■ **Task statement**: Return all lines of the data in which the string "Open" occurs.

[Screenshot grounding data]
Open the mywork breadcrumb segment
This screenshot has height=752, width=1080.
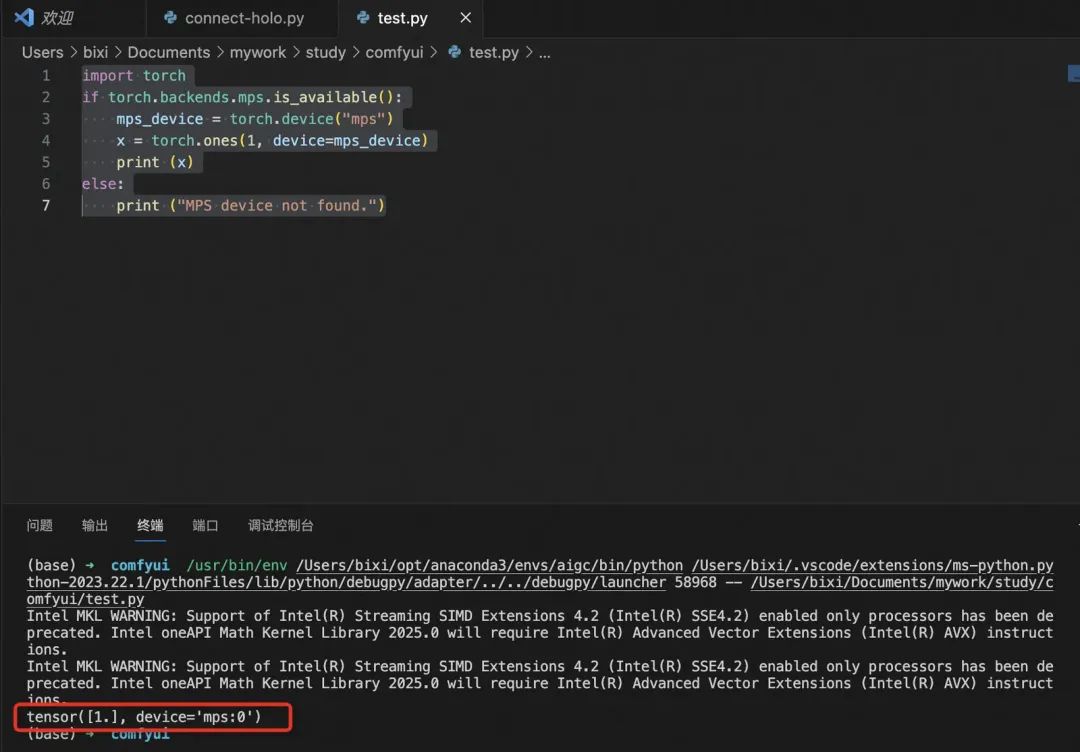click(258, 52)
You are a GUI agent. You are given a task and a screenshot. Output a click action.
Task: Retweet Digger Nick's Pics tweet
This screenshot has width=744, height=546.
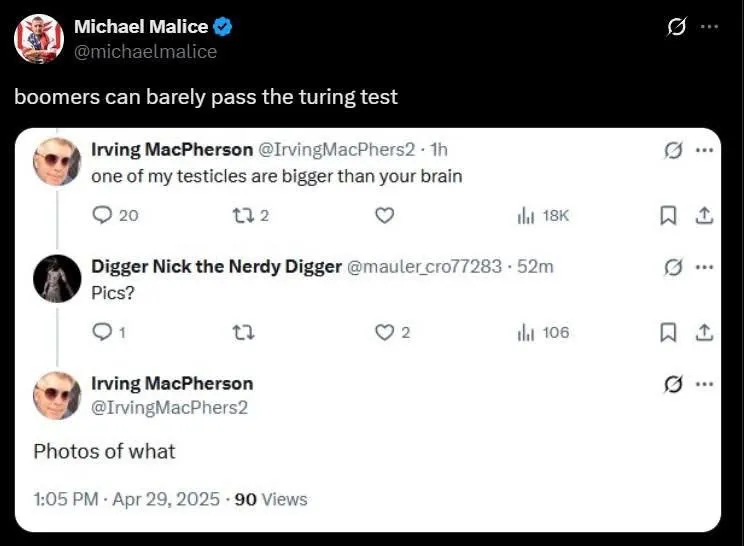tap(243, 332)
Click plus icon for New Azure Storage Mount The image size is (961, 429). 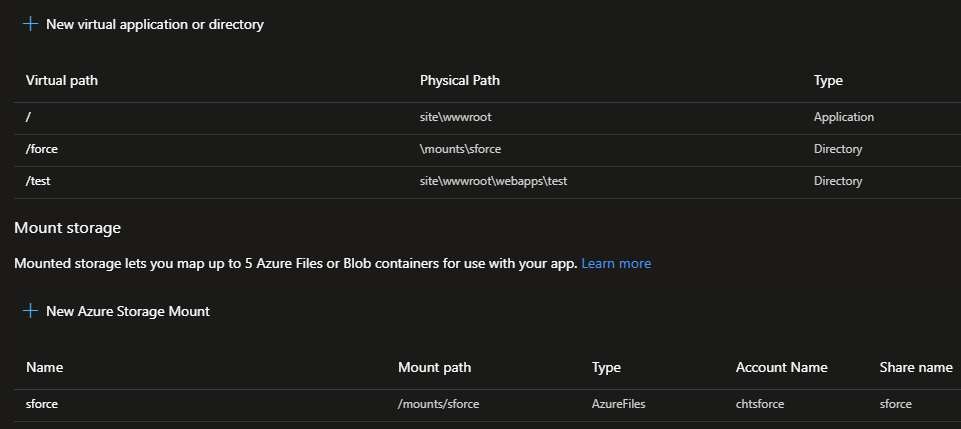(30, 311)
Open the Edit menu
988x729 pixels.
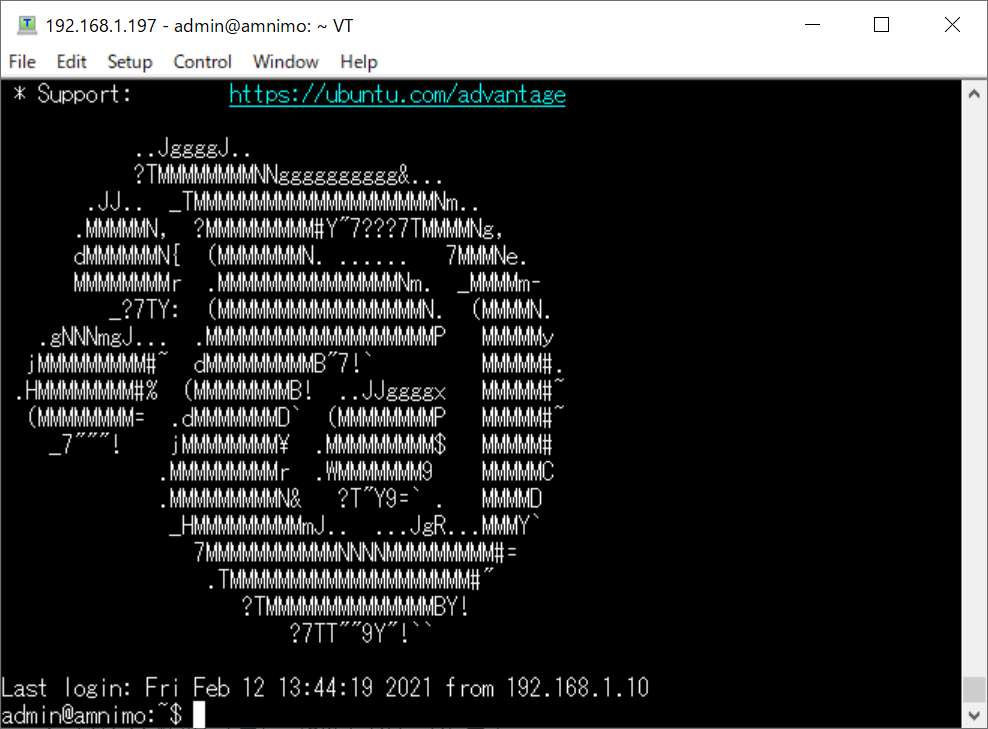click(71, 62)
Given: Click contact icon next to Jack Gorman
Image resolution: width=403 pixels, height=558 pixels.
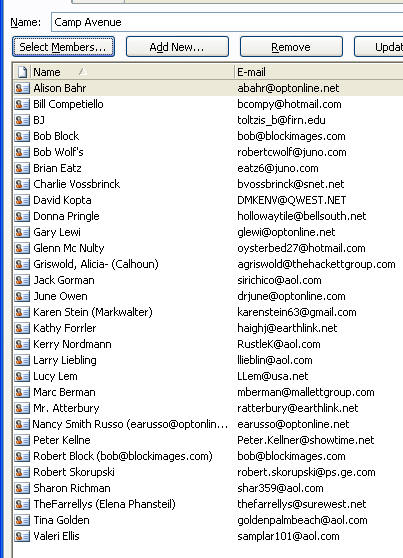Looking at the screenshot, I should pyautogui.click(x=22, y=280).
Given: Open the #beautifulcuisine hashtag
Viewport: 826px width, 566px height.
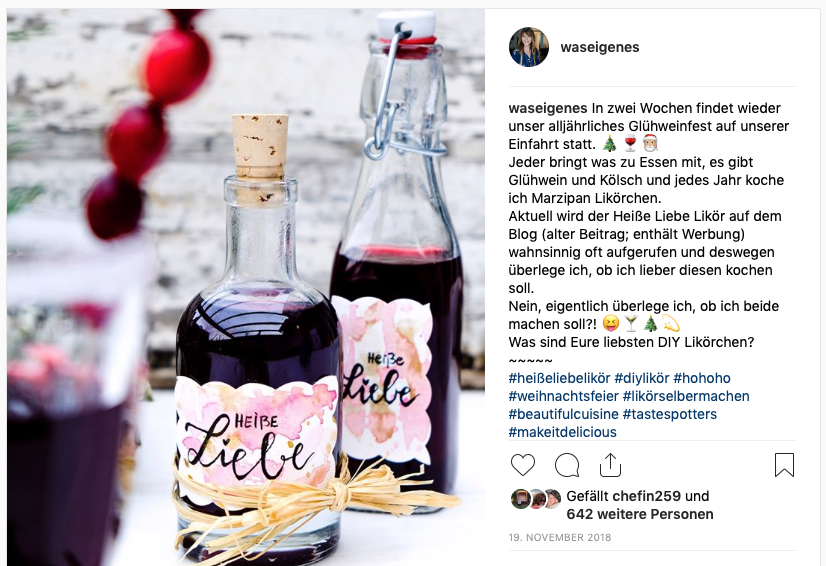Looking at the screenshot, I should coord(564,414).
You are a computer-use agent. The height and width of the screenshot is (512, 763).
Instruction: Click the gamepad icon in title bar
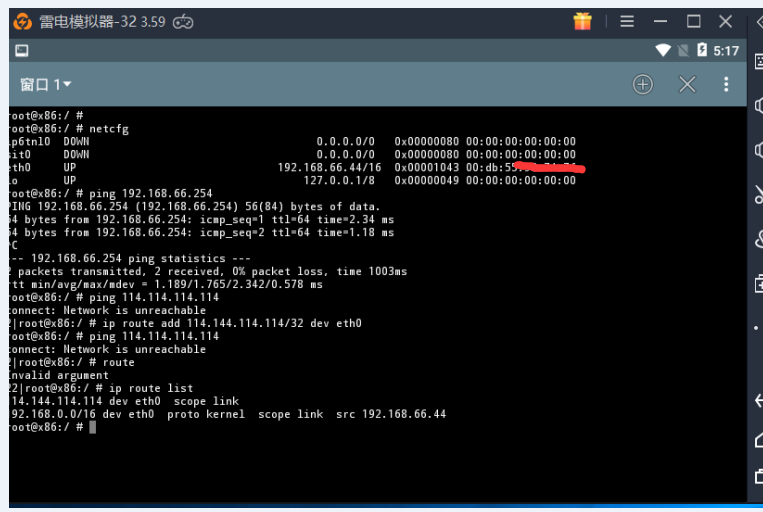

■ **Problem solution**:
Open the mywork breadcrumb segment
Open the Edit menu
Given: Open the #beautifulcuisine hashtag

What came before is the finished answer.